• DIRECTIONS FOR THIS TASK:
The answer must restate every entry below word for word.

• SOURCE INFORMATION:
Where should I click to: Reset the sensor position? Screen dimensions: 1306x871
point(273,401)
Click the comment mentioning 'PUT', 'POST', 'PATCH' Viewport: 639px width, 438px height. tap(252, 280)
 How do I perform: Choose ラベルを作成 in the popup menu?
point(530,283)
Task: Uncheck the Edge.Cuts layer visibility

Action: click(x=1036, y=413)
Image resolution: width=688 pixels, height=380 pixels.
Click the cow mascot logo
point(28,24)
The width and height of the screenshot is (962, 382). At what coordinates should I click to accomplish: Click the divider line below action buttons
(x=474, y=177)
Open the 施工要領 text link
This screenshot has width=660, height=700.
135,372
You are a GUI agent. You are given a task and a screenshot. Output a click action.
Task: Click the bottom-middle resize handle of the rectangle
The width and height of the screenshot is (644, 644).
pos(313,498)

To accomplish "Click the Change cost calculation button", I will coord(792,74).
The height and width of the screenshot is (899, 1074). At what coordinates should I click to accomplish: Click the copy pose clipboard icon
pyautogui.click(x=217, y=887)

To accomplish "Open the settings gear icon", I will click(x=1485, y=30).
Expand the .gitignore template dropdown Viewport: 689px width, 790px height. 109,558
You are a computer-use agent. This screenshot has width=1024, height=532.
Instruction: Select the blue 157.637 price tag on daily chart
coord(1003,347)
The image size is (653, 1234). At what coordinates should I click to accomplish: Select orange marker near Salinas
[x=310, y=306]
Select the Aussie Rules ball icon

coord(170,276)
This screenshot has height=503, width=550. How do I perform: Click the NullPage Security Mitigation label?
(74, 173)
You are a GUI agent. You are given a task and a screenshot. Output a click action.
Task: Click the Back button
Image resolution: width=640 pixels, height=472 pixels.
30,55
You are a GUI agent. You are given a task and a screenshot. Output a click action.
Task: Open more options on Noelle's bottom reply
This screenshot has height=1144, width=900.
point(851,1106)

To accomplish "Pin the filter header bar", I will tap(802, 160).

• WRITTEN RESPONSE:
Where should I click to: Reset the sensor position? Screen dimensions: 1306x871
point(273,401)
Click the comment mentioning 'PUT', 'POST', 'PATCH' Viewport: 639px width, 438px height. tap(252, 280)
 How do I perform: Choose ラベルを作成 in the popup menu?
point(530,283)
Task: Uncheck the Edge.Cuts layer visibility

Action: click(x=1036, y=413)
Image resolution: width=688 pixels, height=380 pixels.
Click the cow mascot logo
point(28,24)
The width and height of the screenshot is (962, 382). At what coordinates should I click to accomplish: Click the divider line below action buttons
(x=474, y=177)
Open the 施工要領 text link
This screenshot has width=660, height=700.
135,372
You are a GUI agent. You are given a task and a screenshot. Output a click action.
Task: Click the bottom-middle resize handle of the rectangle
The width and height of the screenshot is (644, 644).
pos(313,498)

To accomplish "Click the Change cost calculation button", I will coord(792,74).
The height and width of the screenshot is (899, 1074). At what coordinates should I click to accomplish: Click the copy pose clipboard icon
pyautogui.click(x=217, y=887)

To accomplish "Open the settings gear icon", I will click(x=1485, y=30).
Expand the .gitignore template dropdown Viewport: 689px width, 790px height. 109,558
You are a computer-use agent. This screenshot has width=1024, height=532.
Instruction: Select the blue 157.637 price tag on daily chart
coord(1003,347)
The image size is (653, 1234). At what coordinates should I click to accomplish: Select orange marker near Salinas
[x=310, y=306]
Select the Aussie Rules ball icon

coord(170,276)
This screenshot has height=503, width=550. How do I perform: Click the NullPage Security Mitigation label?
(74, 173)
You are a GUI agent. You are given a task and a screenshot. Output a click action.
Task: Click the Back button
Image resolution: width=640 pixels, height=472 pixels.
30,55
You are a GUI agent. You are given a task and a screenshot. Output a click action.
Task: Open more options on Noelle's bottom reply
This screenshot has height=1144, width=900.
point(851,1106)

To accomplish "Pin the filter header bar", I will tap(802, 160).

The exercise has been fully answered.